La cyberattaque contre Xplain en juin dernier aura au moins servi à une chose: montrer clairement que la Confédération a un gros problème de sécurité.
En effet, parmi les données dérobées par les hackers à la société informatique basée à Berne figurent non seulement des informations relevant de la sécurité nationale, mais aussi des données personnelles beaucoup plus sensibles.
766 personnes figuraient en effet depuis septembre 2015 dans le registre Hoogan de la Confédération, lequel recense les personnes ayant commis des violences lors d'un match de football ou une autre manifestation sportive. Cette base de données permet ensuite à la police de contrôler les personnes interdites de stade ou de périmètre.
Sauf que leurs données circulent désormais publiquement sur le darknet et sont accessibles librement.
Pourquoi des données datant de 2015 sont-elles restées stockées?
Dès lors, une question se pose: pourquoi des données datant de 2015 n'ont-elles jamais été effacées? Toutes ces informations confidentielles devaient en effet être effacées de la base de données Hoogan au bout de trois ans, à moins qu'une personne ne se montre violente à plusieurs reprises.
Interrogé par Blick, Fedpol répond: «Cette base de données fonctionne sur une infrastructure sécurisée de la Confédération.» Le fichier concerné, qui circule sur le darknet, ne serait par ailleurs qu'un simple extrait de cette base de données: «Selon les premières constatations, ce fichier est probablement parvenu à la société Xplain en 2015 à des fins de test.»
Mais l'Office fédéral de la police reste flou quant à la manière précise dont cet extrait contenant des données sensibles est parvenu à Xplain.
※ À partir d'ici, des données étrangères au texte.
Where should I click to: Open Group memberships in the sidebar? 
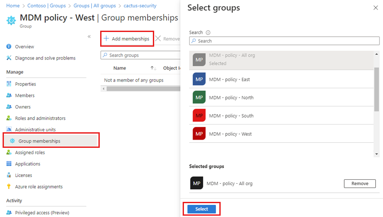tap(39, 141)
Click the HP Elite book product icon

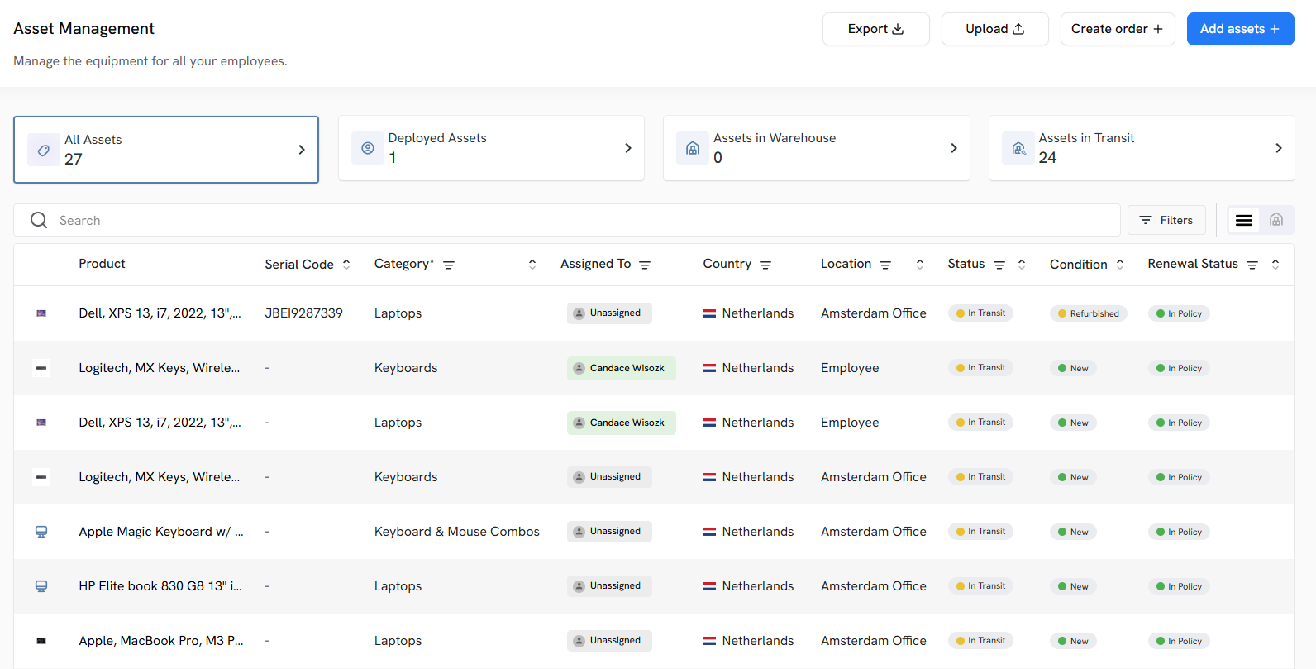pos(41,586)
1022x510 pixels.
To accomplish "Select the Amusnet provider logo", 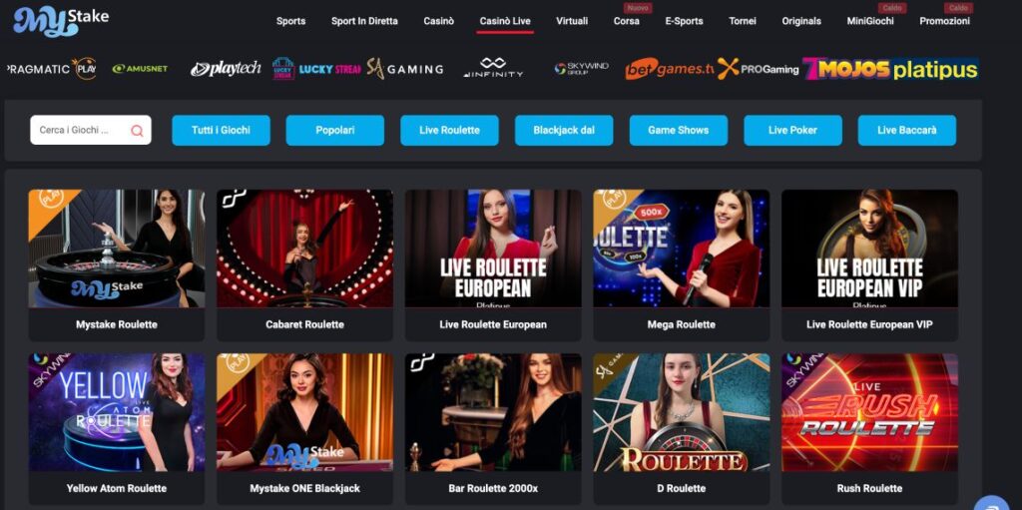I will (140, 69).
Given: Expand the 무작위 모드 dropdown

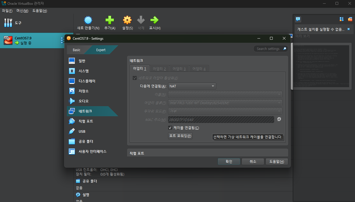Looking at the screenshot, I should point(225,111).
Il affirme que des investigations sont actuellement en cours pour déterminer dans quelles circonstances ces données ont pu arriver chez Xplain et pourquoi elles y sont restées stockées avant d'être attaquées.
Une plainte contre X a été déposée par Fedpol.
La fuite «soulève de nombreuses questions juridiques»
«Cette fuite soulève de nombreuses questions juridiques», explique l'avocat Martin Steiger, expert en droit de l'espace numérique. Il s'agit tout d'abord d'une violation du secret de fonction: «La question cruciale sera de savoir comment on a pu envoyer des données aussi sensibles à une entreprise de développement de logiciels?»
Les personnes victimes de ce piratage vont très certainement demander des comptes à Fedpol et à la société Xplain, notamment afin de savoir quelles données sont en libre circulation sur le darkweb et pourquoi? Il s'agira ensuite de désigner des responsables.
Il existe une voie de droit, mais elle sera compliquée
«Ces personnes pourraient porter plainte contre la société Xplain sur le plan civil pour atteinte à la personnalité et demander des dommages et intérêts. Elles pourraient également demander une réparation pour le préjudice moral», explique l'avocat. La responsabilité de l'Etat se pose également.
Par ailleurs, les personnes concernées pourraient porter plainte pour violation du secret de fonction contre Fedpol et l'entreprise Xplain. «Juridiquement, il existe de nombreuses possibilités. Le problème est que pour les citoyens ordinaires, les voies de droit sont toujours très compliquées», conclut toutefois Martin Steiger.